The good news is that the situation is finally changing. Last week the US government announced the “US Cyber Trust Mark” program, which will certify and label secure IoT devices.
Simultaneously, EU member states agreed on the Cyber Resilience Act and their common position on security requirements for digital products, including IoT devices.
However, with the fast-paced evolution of Artificial Intelligence (AI), it is only a matter of time before threat actors start running advanced AI-powered ransomware versions. This will mean more automated ransomware processes and broader cyber attack possibilities against a more extensive range of targets, warn cybersecurity experts.
According to them, AI will automate processes, making ransomware attacks extremely fast, customized, and scalable.
“Attackers can target AI/ML (Machine Learning) models by injecting malicious data or noise. There are even malicious versions of large language models being advertised by cybercriminals on the dark web,” says Forescout’s Head of Security Research.
In such a landscape of threats, the scale of challenges may appear to outweigh our safeguarding methods. But are we truly defenseless?
How Can We Protect Ourselves?
Even though hackers tend to copycat successful ransomware attacks on IoT devices, cybersecurity experts ensure their targets have measures to enhance their cyber safety.
Zoltán Balázs, Head of Vulnerability Research Lab at Cujo AI, first and foremost advises paying special attention to routers and disabling Universal Plug and Play (UPnP) service.
“Universal Plug and Play (UPnP) can make devices more susceptible to attacks by automatically opening ports and allowing devices to connect to each other without authentication. By disabling UPnP, users can significantly reduce the attack surface of their network.”
Individuals and small businesses should regularly update their IoT devices, routers, firewalls, and any other network device, as updates often include patches for security vulnerabilities and reduce the risk of attacks.
It would be wise to pay attention to the manufacturer’s reputation in patching policy and choose only trusted vendors with responsive security teams.

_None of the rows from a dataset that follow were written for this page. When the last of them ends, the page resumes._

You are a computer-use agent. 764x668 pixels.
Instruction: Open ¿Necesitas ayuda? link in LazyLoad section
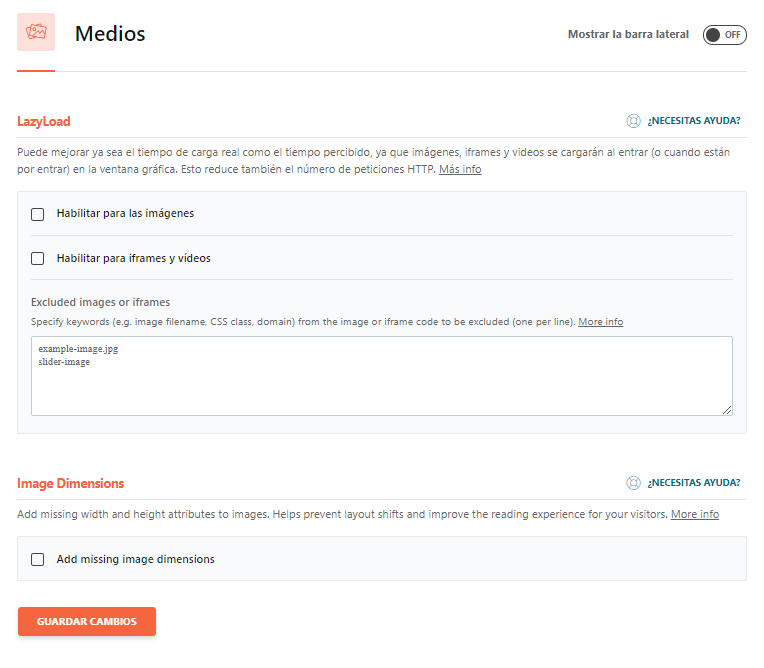point(693,121)
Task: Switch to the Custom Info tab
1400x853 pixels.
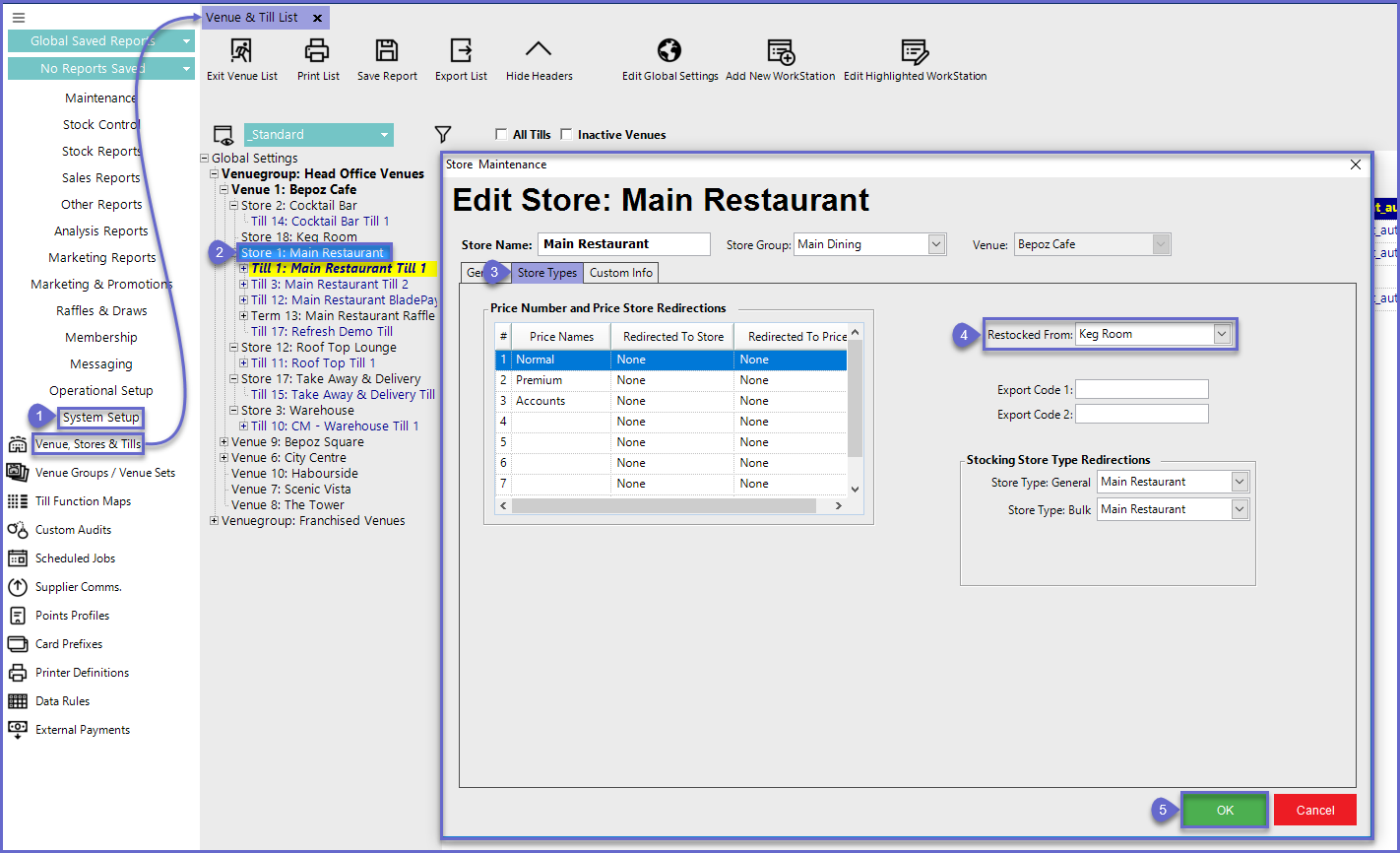Action: (621, 273)
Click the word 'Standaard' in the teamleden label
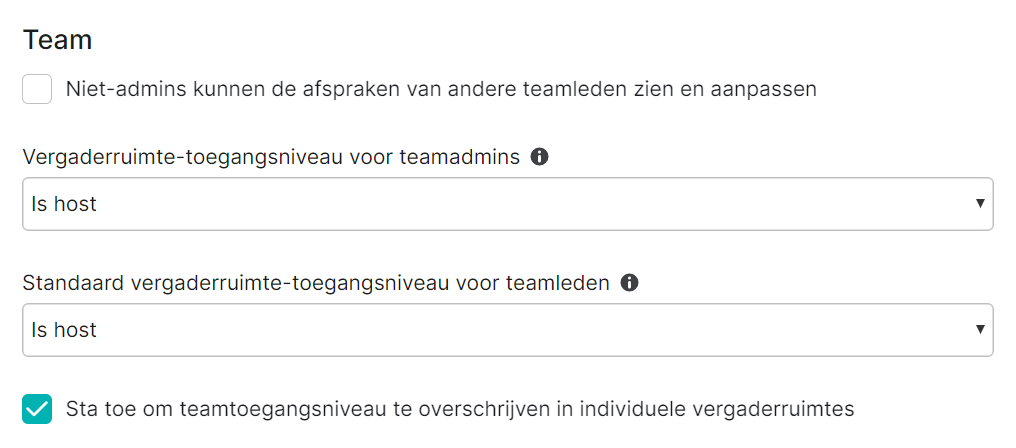Screen dimensions: 1016x448 (x=71, y=283)
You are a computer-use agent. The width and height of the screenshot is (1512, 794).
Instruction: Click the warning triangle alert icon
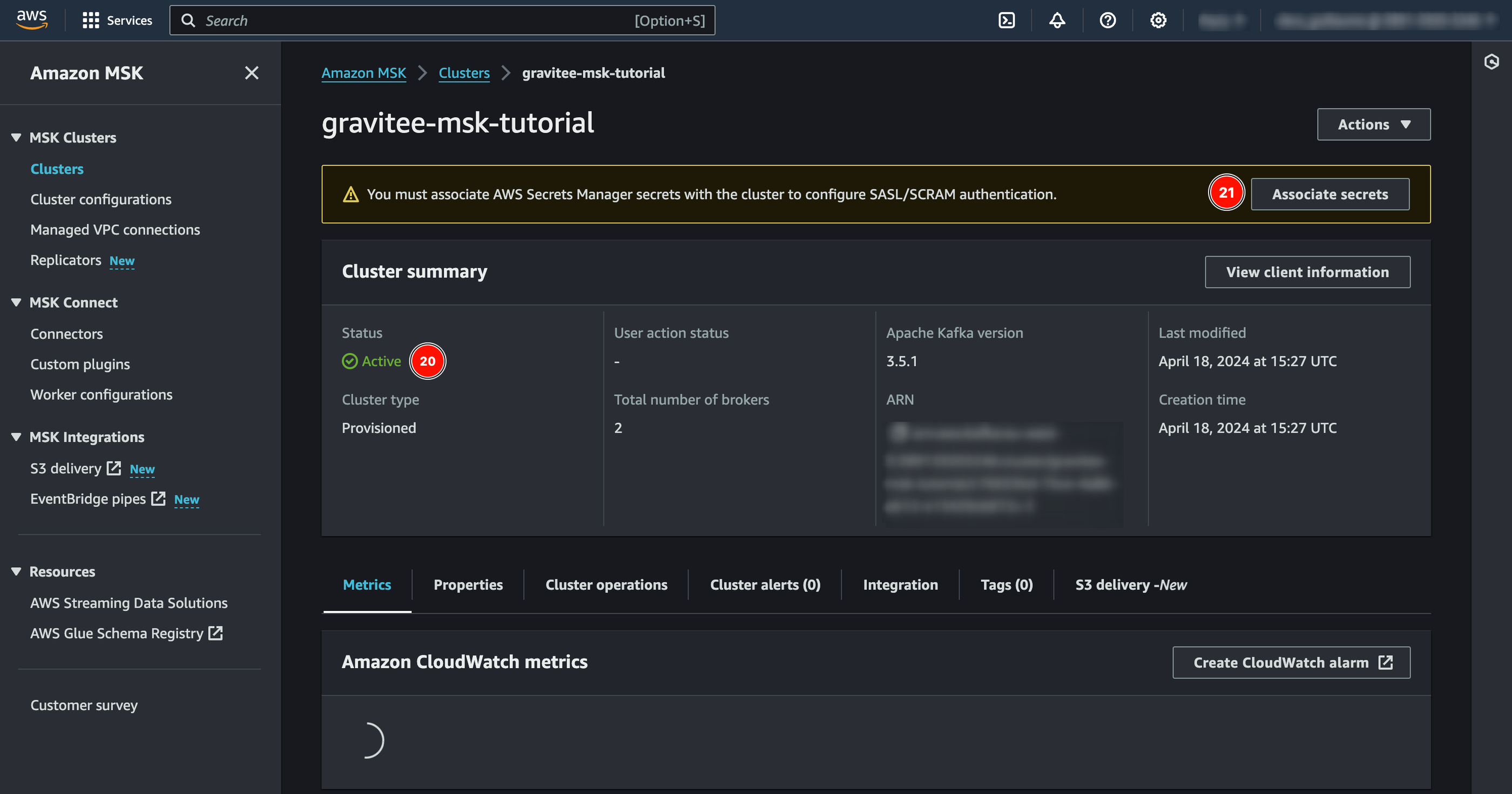(x=350, y=194)
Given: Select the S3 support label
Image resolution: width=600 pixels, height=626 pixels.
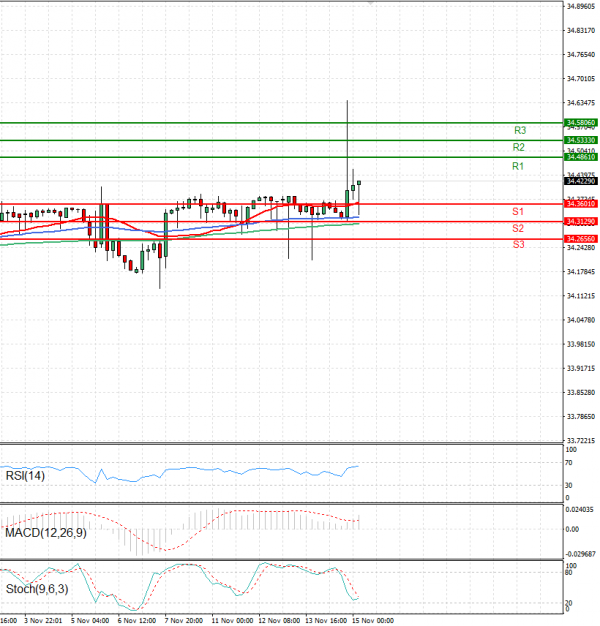Looking at the screenshot, I should coord(518,244).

People should also pay attention to the expiry date of their smart devices and replace them on time, as vendors stop supporting devices with vital security updates after they reach end-of-life.
Finally, users should adopt strong and unique passwords. “Many IoT devices come with default passwords that are easily guessable or widely known. Always change default passwords and use strong, unique passwords for each device.”